I SUSPECT this to be more of an issue when the owner (previous owner) had run a hotter/brighter bulb and created an oven ....
#4
Checked the integrity of the connector and bent the three contact points back toward the center in case they were not making contact. Also, the fuse is OK. And as near as I can tell it is a single fuse for both lights, so since one still works that kinda confirms it. Thanks for your reply.
#5
Thanks Capt. The insulation on the two wires coming off of the connector appear to be in tact, no visible breaks or brittleness, at least for as far as I can see up into the socket well. Besides, if there were insulation breaks and the two wires touched wouldn't that have blown the fuse?
I'll try and disconnect the harness next and see how far I can get from that side to check those wires. Suspect you are correct that there is no easy solution. Really hoping not to have to buy two whole new assembly's.
Original owner, pretty sure I didn't change the low beams when I upgraded the high beams, but it has been 16 years+ !
Thanks for your insight.
I'll try and disconnect the harness next and see how far I can get from that side to check those wires. Suspect you are correct that there is no easy solution. Really hoping not to have to buy two whole new assembly's.

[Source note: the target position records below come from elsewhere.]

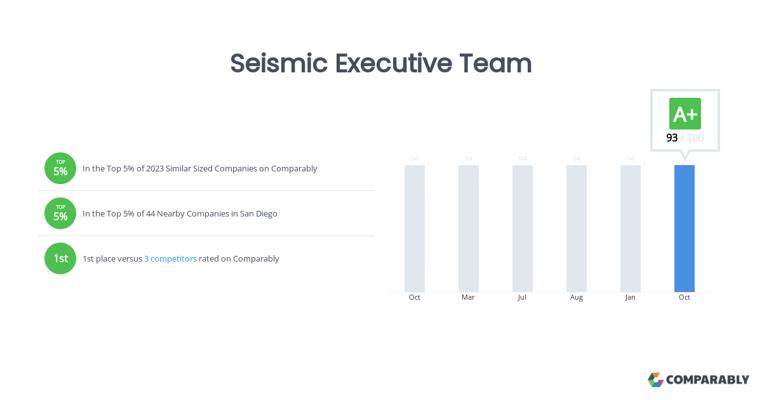Click the 93 score under the A+ grade
The height and width of the screenshot is (400, 762).
pyautogui.click(x=673, y=137)
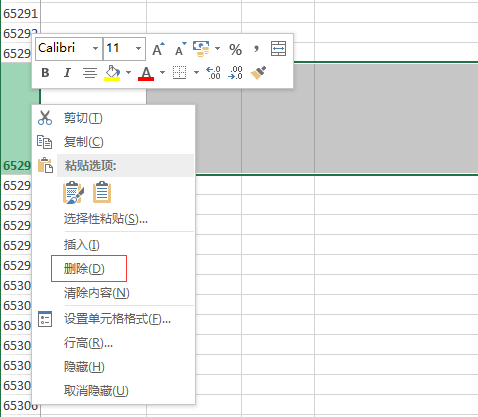
Task: Expand the fill color dropdown arrow
Action: click(x=128, y=73)
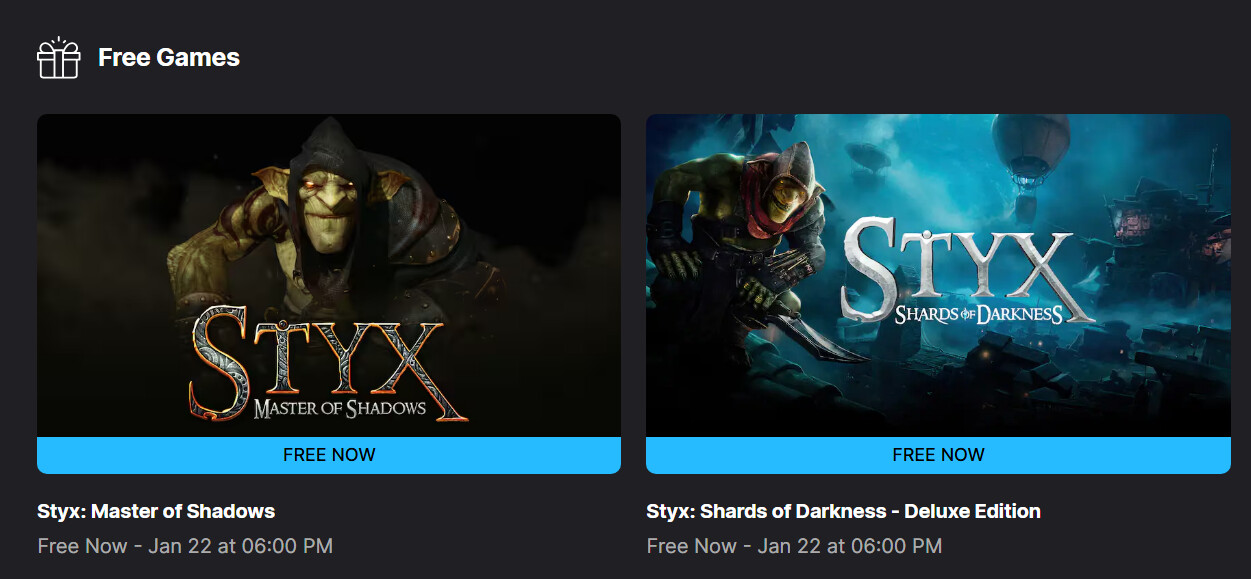Click FREE NOW banner under Master of Shadows

(x=329, y=455)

Original owner, pretty sure I didn't change the low beams when I upgraded the high beams, but it has been 16 years+ !
Thanks for your insight.
#6
I had the same issue on my '03. If the bulb and external ballast are OK- and you could switch ballasts to test, then the culprit is likely the ignitor. On early models you'd have to disassemble the light itself by cooking in an oven to softer the light's seal- search for the Joey Mod. I couldn't do that so I ended up with a whole brand new light- over $400 years ago on Amazon. The replacement has been perfect for well over ten years which makes the initial cost a little less painful. You probably could get a used one from a supplier like Almag auto parts that is on this site regularly. Give the ballast switch a try- maybe you'll be luckier than I was!
#7
If you haven't already, use a volt meter to ensure you are getting 12v to the light socket. I had the same issue mentioned above. Prior to seeing the wires were bad, I was getting 12v at the socket to the light housing, and only 3v at the light itself. I ended up getting a set of projectors and subsequently putting LEDs in it for an even brighter light output.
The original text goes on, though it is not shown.